An individual can identify cognitive biases by creating awareness since many employees and individuals suffer from many cognitive biases without knowing. By conducting an awareness assessment, it can be clear that people’s decision-making and perceptions in the workplace are influenced by various cognitive biases (Singh & Giacosa, 2018). Another exercise that can help identify cognitive biases is challenging the belief system of a group of people by expanding their sources of information and providing them with broader knowledge and several perspectives on the issue at hand. The type of cognitive bias an individual struggles with will be explicit when their belief system is confronted and challenged.

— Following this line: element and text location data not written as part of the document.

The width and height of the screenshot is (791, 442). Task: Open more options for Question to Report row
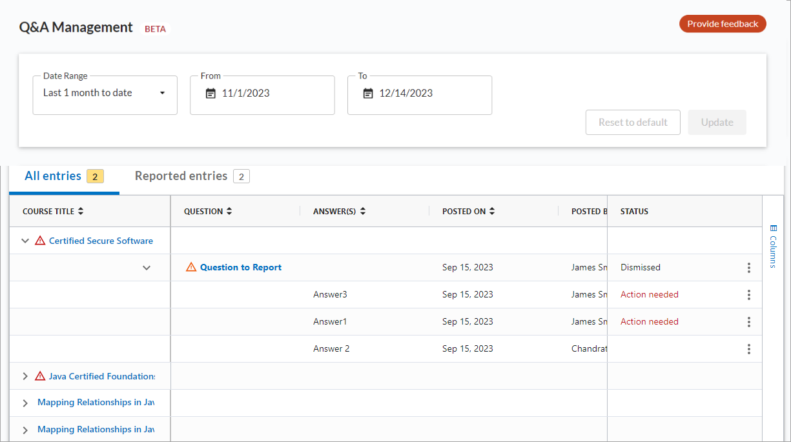point(748,268)
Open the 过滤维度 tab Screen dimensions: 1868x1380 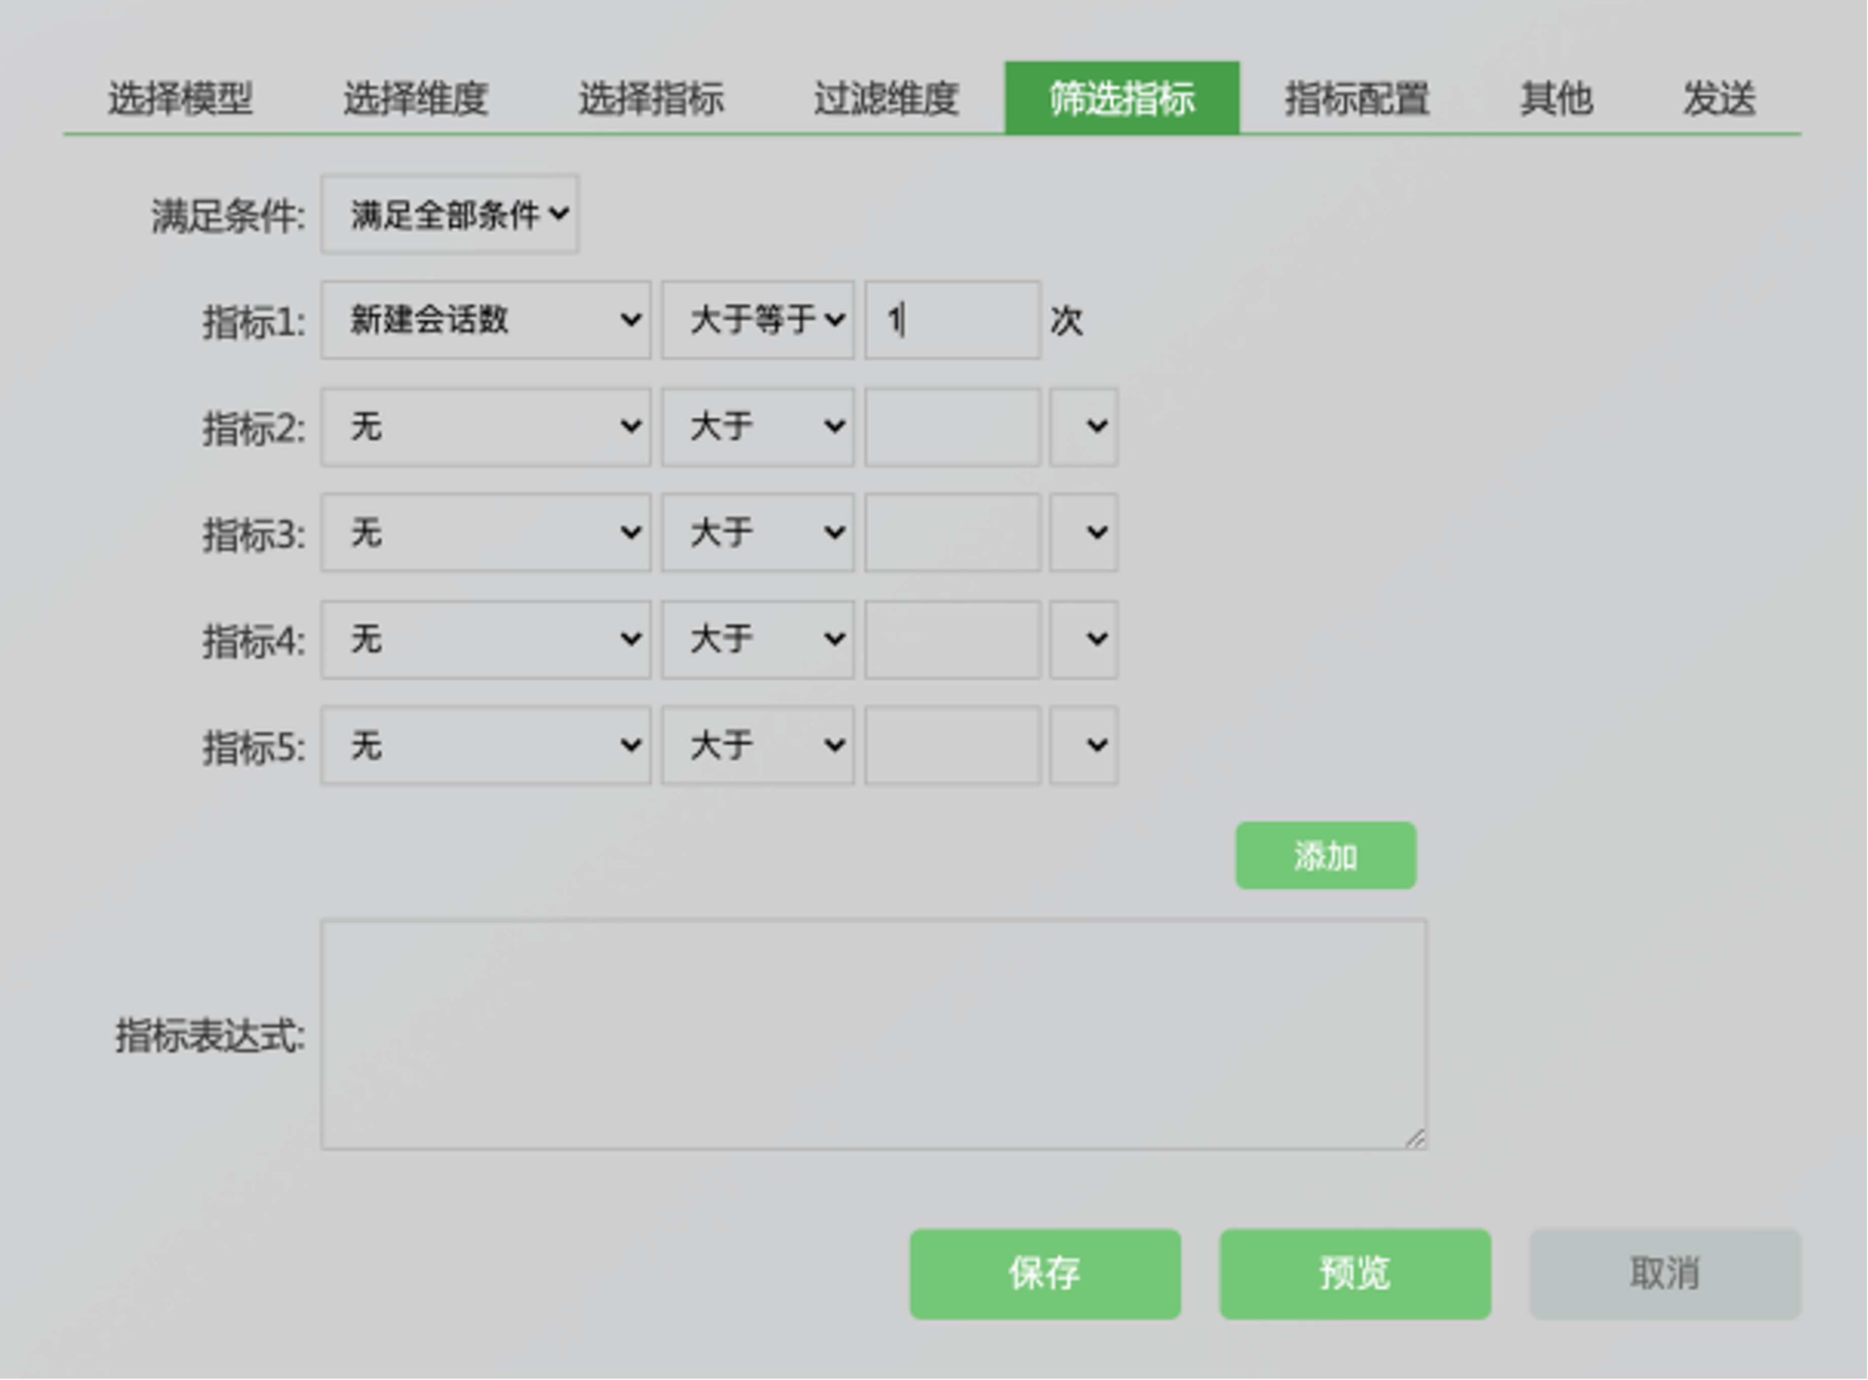[x=885, y=99]
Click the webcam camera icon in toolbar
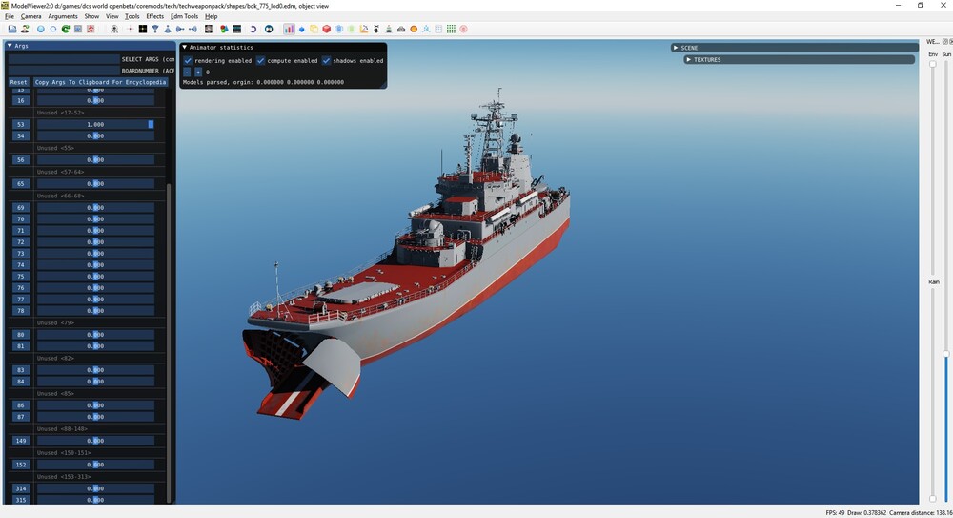The width and height of the screenshot is (953, 518). 114,29
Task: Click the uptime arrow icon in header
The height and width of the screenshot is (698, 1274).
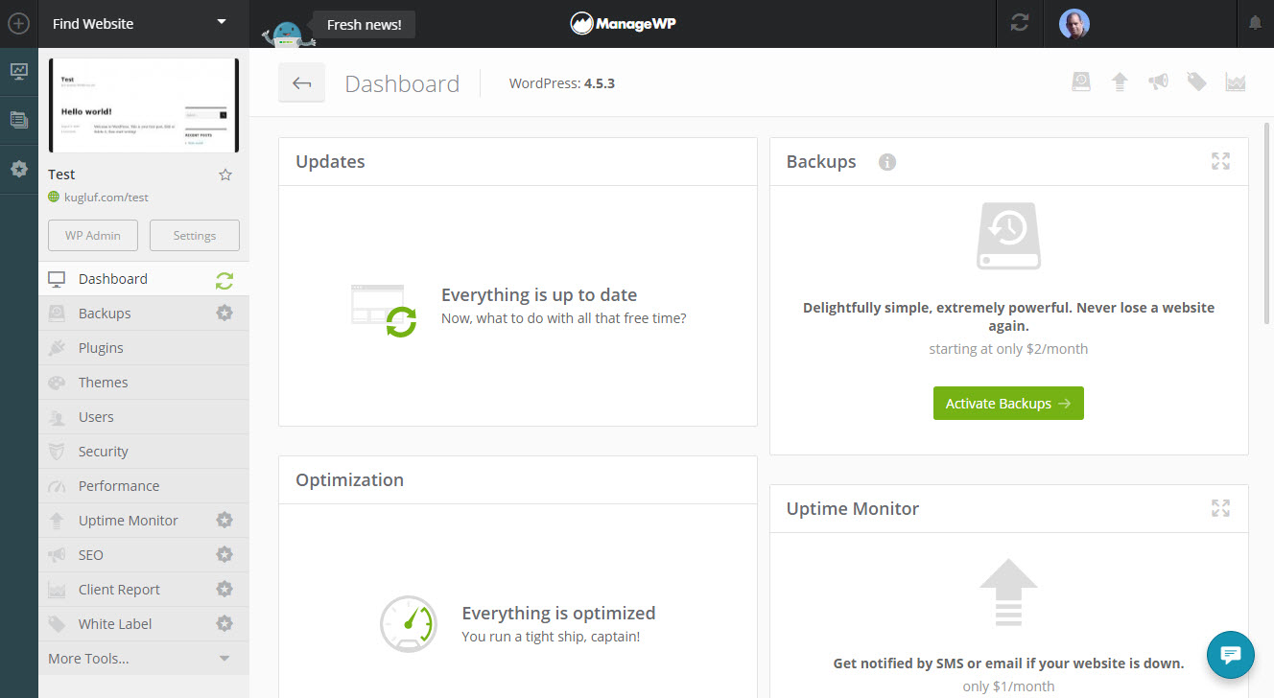Action: pos(1120,82)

“Push-back” expected from co-workers
Since many people are afraid of confrontations and considering that individuals suffering from cognitive biases may not be aware of what they are going through, employees may oppose proposed changes to address various forms of cognitive biases differently. For example, certain individuals will ignore the strategies put across to help solve cognitive biases. A co-worker undergoing confirmation bias might assume the solution to the problem or argue in a manner that justifies their point of view of the situation (Cantarelli et al., 2020). Other employees might consider the confrontation of their biases as a personal attack due to their inability to admit the reality that they have cognitive biases.
Cognitive biases in different industry
The different cognitive biases that may face employees working in different industries include hindsight bias, misinformation effect, anchoring bias, self-serving bias, and optimism bias. The self-serving bias is where one can take credit for a good achievement and attribute it to hard work while faulting external factors for poor outcomes (Singh & Giacosa, 2018). For instance, a lead surgeon can attribute the success of a particular operation to their determination and work ethic. However, they can often blame other people and certain circumstances whenever the outcome is unsuccessful. This can result in faulty accusations even when the cause of the bad outcome is an individual’s responsibility. The best way to address self-serving bias is by being honest and consistently evaluating one’s progress on the assigned project to keep track of individual mistakes and achievements. When an updated record of the project’s milestones exists, one will know when they made an error or successfully executed the duty to avoid blaming others.
Cantarelli, P., Bellé, N., & Belardinelli, P. (2020). Behavioral public HR: Experimental evidence on cognitive biases and debiasing interventions. Review of Public Personnel Administration, 40(1), 56-81. Web.
Cooper, G. S., & Meterko, V. (2019). Cognitive bias research in forensic science: A systematic review. Forensic science international, 297, 35-46. Web.
Kliegr, T., Bahník, Š., & Fürnkranz, J. (2021). A review of possible effects of cognitive biases on interpretation of rule-based machine learning models. Artificial Intelligence, 295, 103458. Web.
Singh, P., & Giacosa, E. (2018). Cognitive biases of consumers as barriers in transition towards circular economy. Management decision. Web.